Born Sinner. Arriviamo adesso a riepilogare il punto centrale dell’album: Cole si lascia trasportare dal peccato, ma questo album è la sua redenzione. Il nostro Jermaine non si lascia corrompere da soldi e macchine come molti rapper, ma scrivendo col cuore ai suoi fan sa di potersi riscattare. A James Fauntleroy (sottovalutato cantante dei Cocaine 80s) l’onore del ritornello, che inizia proprio con il coro iniziale sentito in “Villuminati”, ad intendere come “la vita ruoti in un cerchio”.
Ora, un ultimo sforzo e passiamo in rapida rassegna le tracce della deluxe edition, che costituiscono anche la terza parte dei “Truly yours”, gli Ep che J. Cole ha reso disponibili nell’attesa dell’album
Miss America. Era il primo singolo programmato per l’album, una denuncia sullo stato degli U.S.A. e del rap. Ingiustamente snobbato dal mercato, è stato declassato a singolo promozionale.

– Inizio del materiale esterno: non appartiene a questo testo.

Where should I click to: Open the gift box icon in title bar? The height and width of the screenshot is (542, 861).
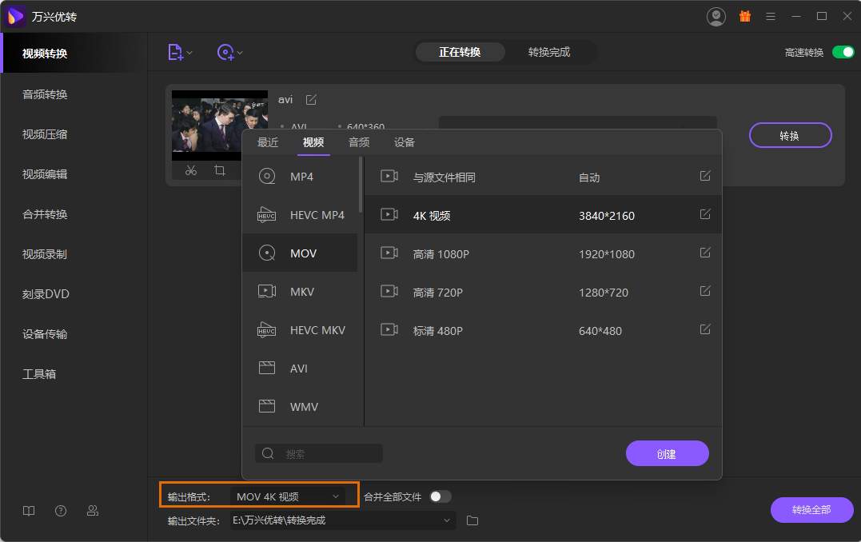click(x=744, y=16)
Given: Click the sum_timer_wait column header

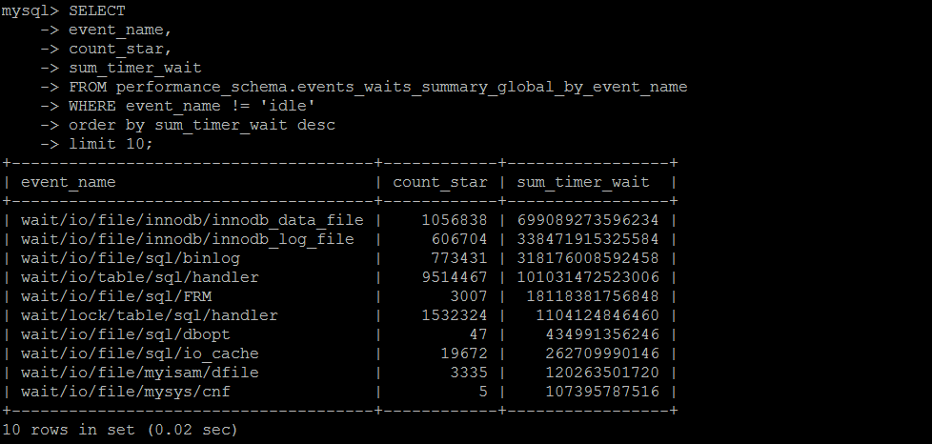Looking at the screenshot, I should pos(583,182).
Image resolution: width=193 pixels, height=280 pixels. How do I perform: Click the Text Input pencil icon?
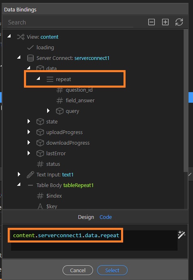[30, 174]
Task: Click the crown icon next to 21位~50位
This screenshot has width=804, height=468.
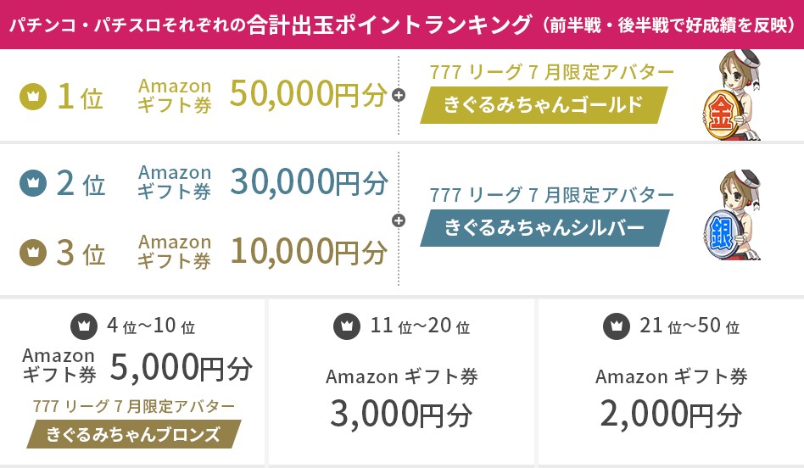Action: tap(617, 325)
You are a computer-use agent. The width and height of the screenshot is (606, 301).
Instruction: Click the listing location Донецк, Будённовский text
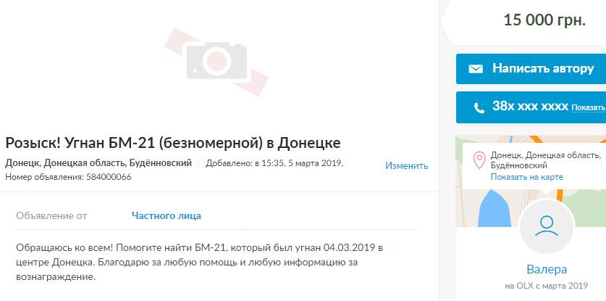tap(98, 163)
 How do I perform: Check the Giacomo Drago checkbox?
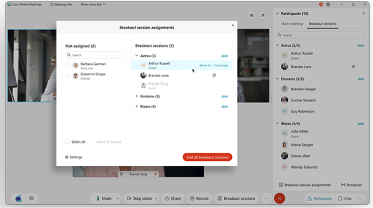(68, 75)
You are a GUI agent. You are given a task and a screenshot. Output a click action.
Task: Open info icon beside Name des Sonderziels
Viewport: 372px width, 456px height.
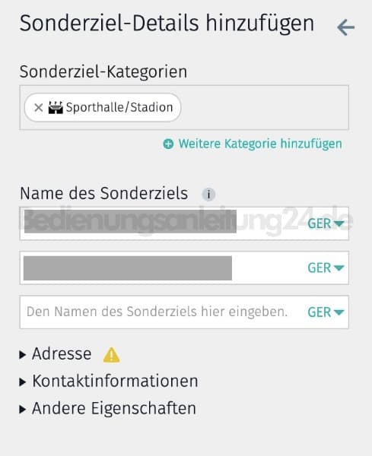click(208, 195)
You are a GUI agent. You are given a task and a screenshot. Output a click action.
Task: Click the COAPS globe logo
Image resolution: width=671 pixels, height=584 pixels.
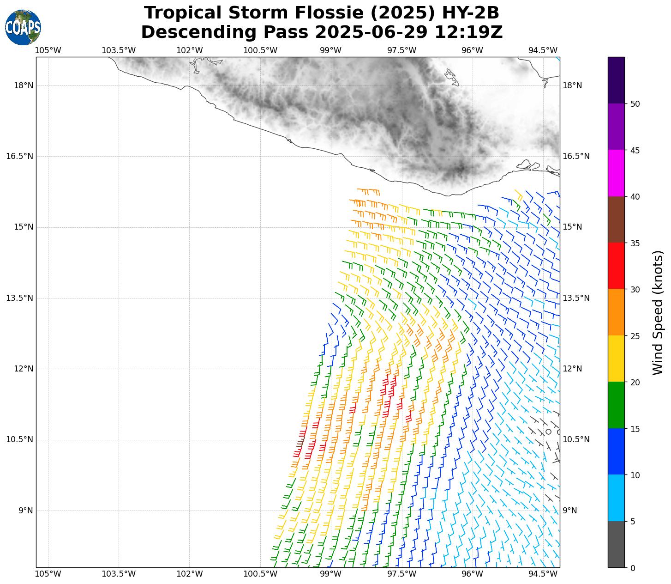point(23,28)
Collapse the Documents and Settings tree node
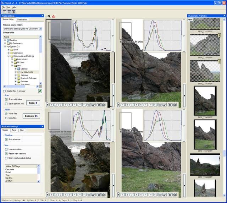Viewport: 227px width, 203px height. (9, 56)
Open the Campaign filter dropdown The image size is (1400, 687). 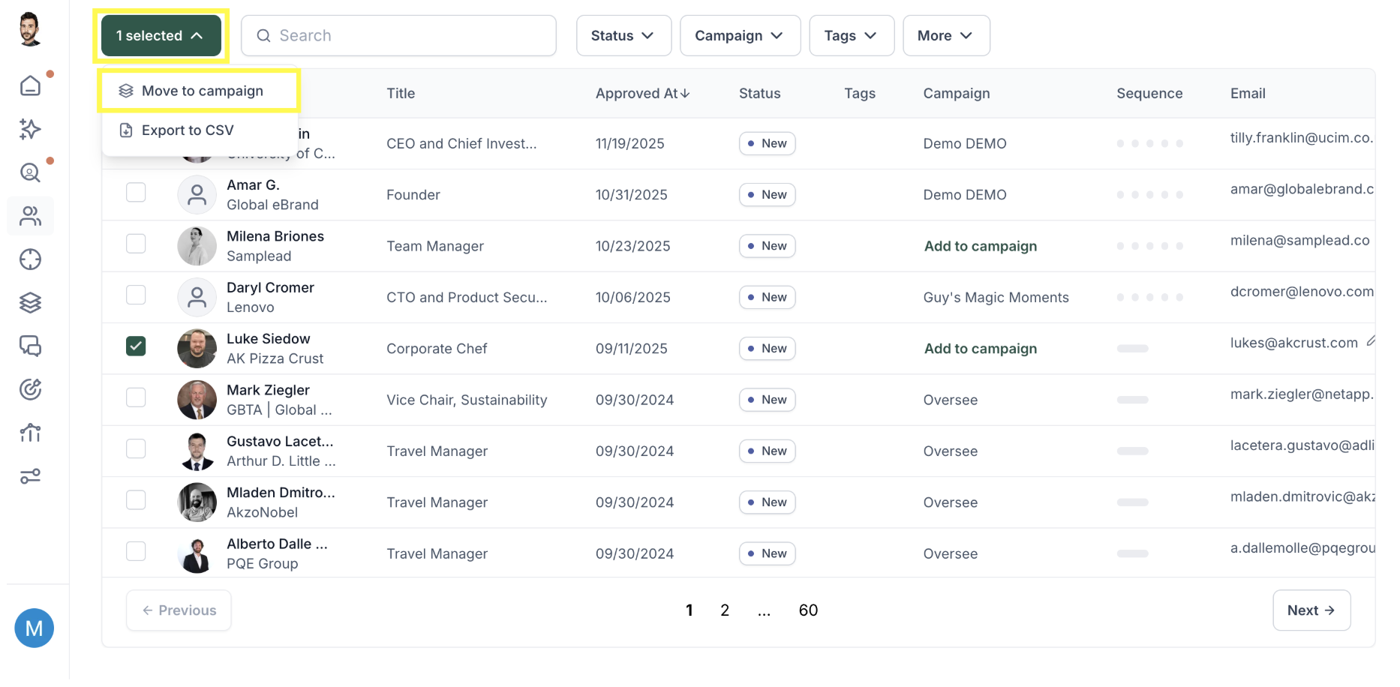740,35
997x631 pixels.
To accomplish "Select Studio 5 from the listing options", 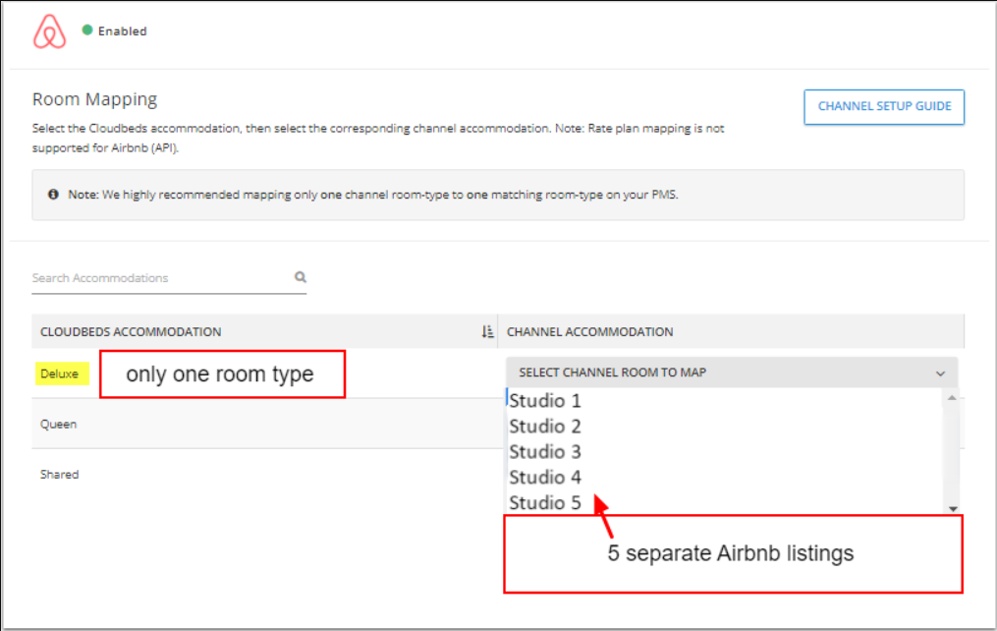I will coord(545,503).
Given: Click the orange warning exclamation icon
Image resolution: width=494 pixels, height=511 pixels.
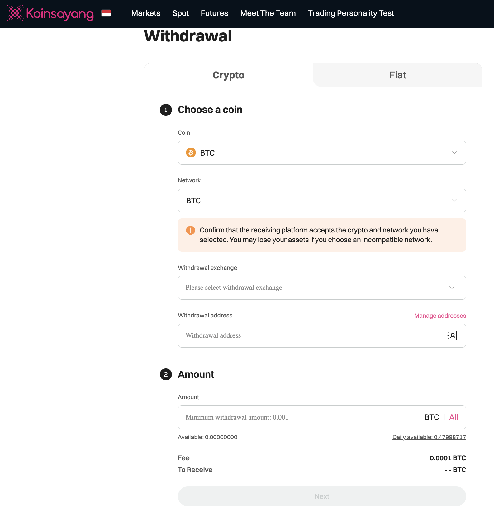Looking at the screenshot, I should (191, 230).
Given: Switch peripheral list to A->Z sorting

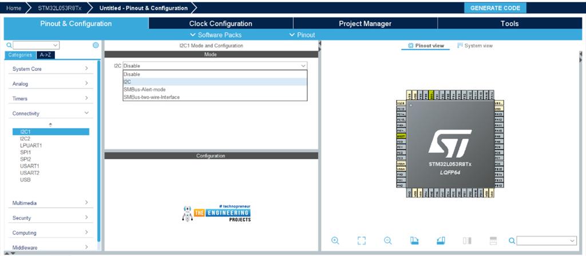Looking at the screenshot, I should click(45, 55).
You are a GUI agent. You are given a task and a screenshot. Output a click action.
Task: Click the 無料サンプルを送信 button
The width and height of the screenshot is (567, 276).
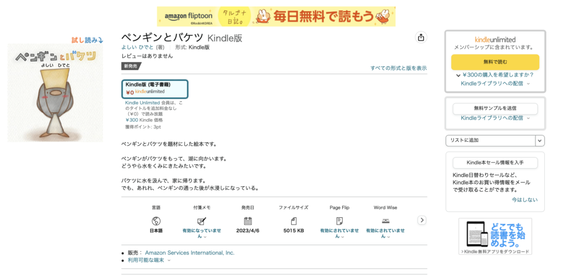point(495,108)
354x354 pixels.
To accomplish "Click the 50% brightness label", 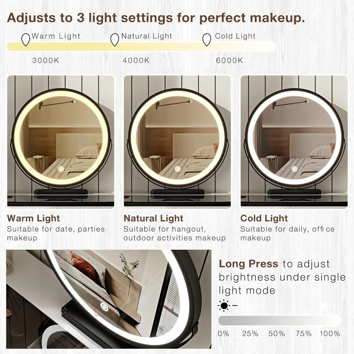I will click(277, 333).
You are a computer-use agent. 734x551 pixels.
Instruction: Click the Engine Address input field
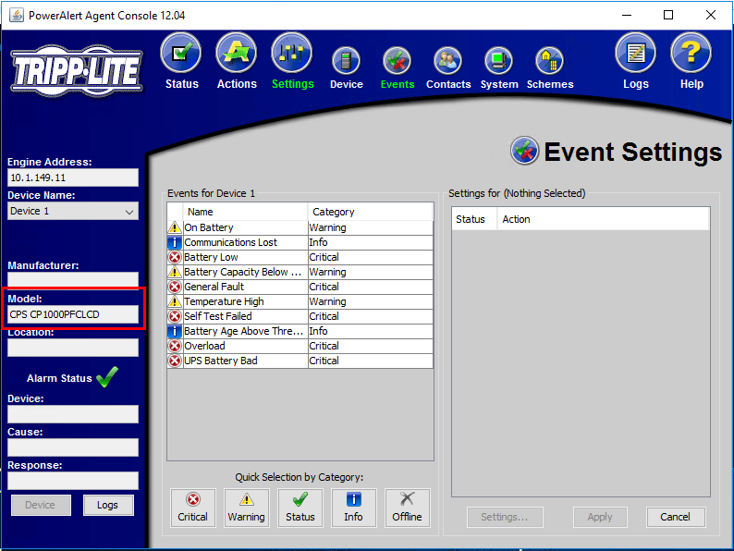point(73,178)
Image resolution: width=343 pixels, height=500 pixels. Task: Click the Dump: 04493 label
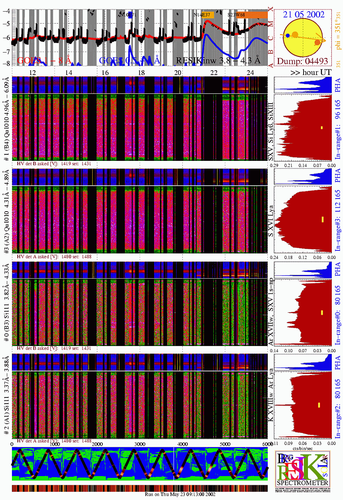tap(302, 61)
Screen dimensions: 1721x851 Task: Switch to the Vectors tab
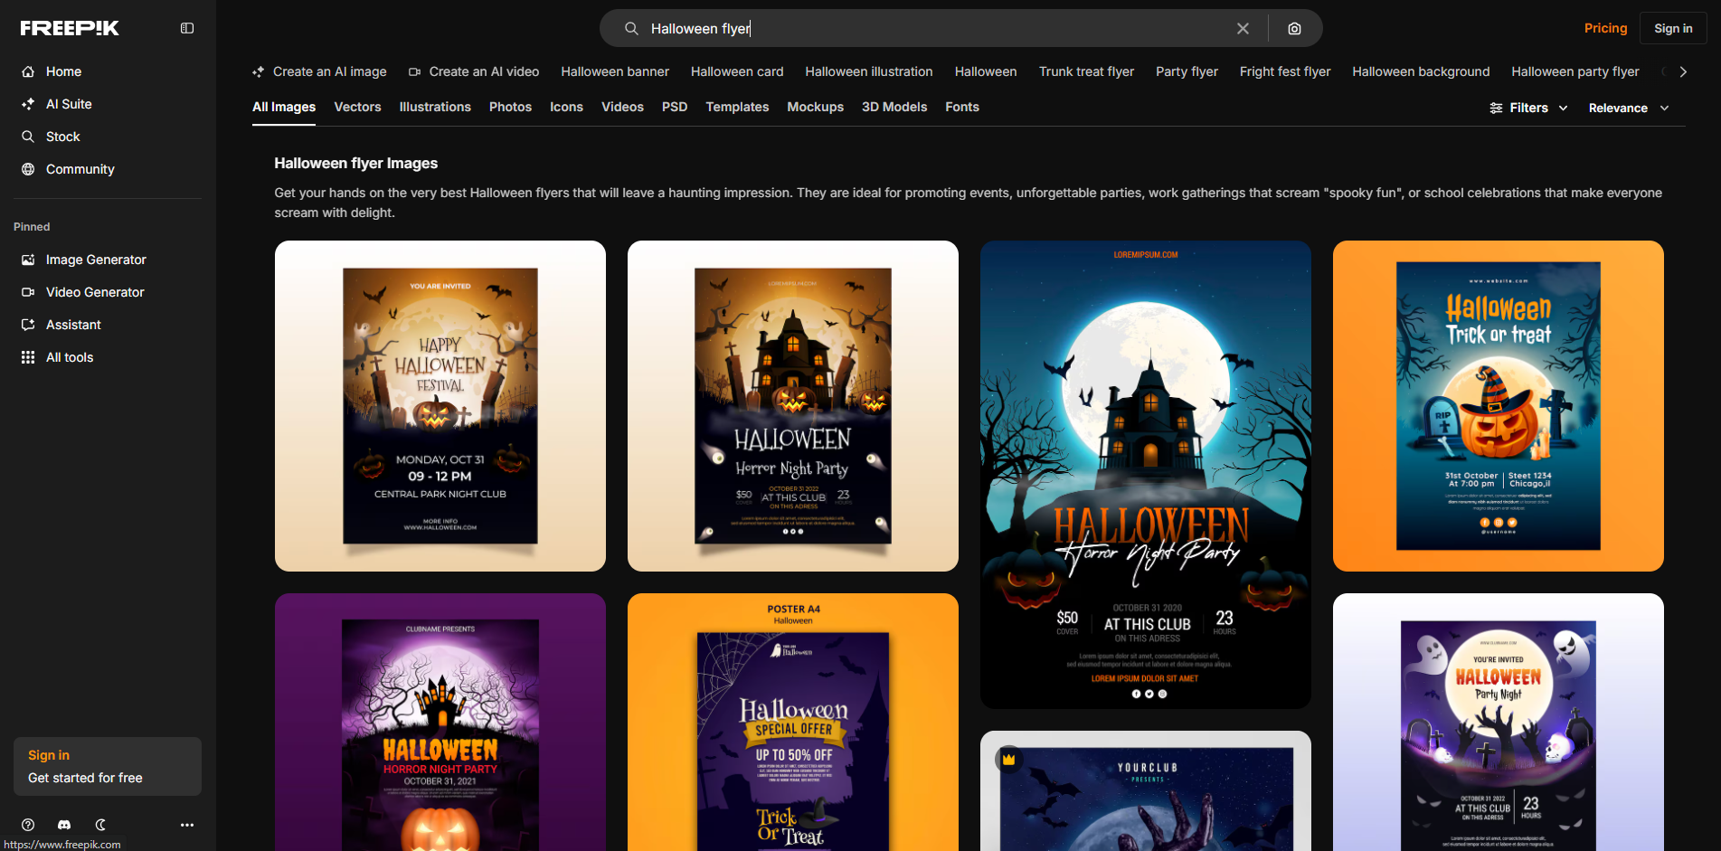coord(357,107)
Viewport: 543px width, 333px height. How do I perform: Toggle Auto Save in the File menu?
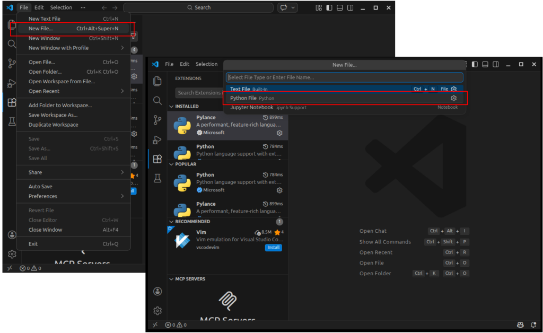point(40,187)
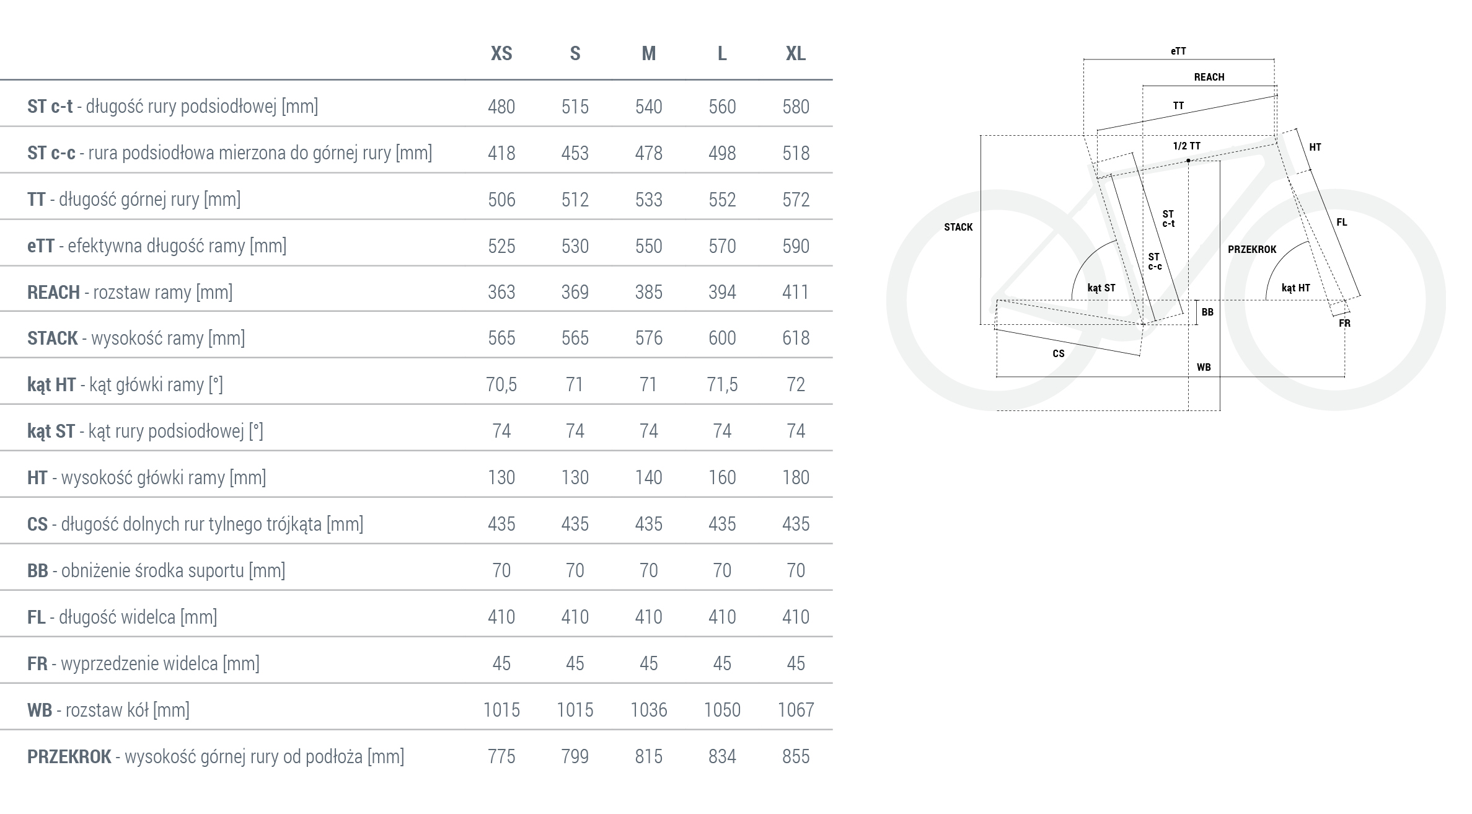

New York Times. Grande collaborazione con 50 Cent e Bas, trovo difficile capire perchè sia solo nella deluxe edition.
Is She Gon Pop. Incentrato sulla seduzione di una donna, è una canzone che non colpisce molto neanche dal punto di vista musicale.
Niggaz Know. Seguendo le orme del suo maestro Jay-Z, J. Cole condisce questa canzone con varie citazioni prese da Notorious B.I.G. Sicuramente è un brano che potrebbe diventare un singolo di successo!
Sparks Will Fly. Una canzone d’amore piuttosto particolare con la brava Jhené Aiko, che quest’anno sentiremo col suo primo album via Def Jam.
Personalmente, nel complesso trovo l’album discreto, ma non eccezionale. Un 7 su 10. Ci sono tracce che brillano, in cui il flow è da Rapper-Dio e si potrebbe avvisare subito la RIAA, l’ente che certifica i singoli e gli album negli Stati Uniti, di preparare una targa per l’Oro o il Platino. Ma Cole si aspetta che questo album diventi un moderno classico. Non ci scommetterei molto su questo pronostico, ma l’abilità c’è e col tempo l’MC potrà sicuramente “vantarsi di essere come Hov” (“Villuminati”)!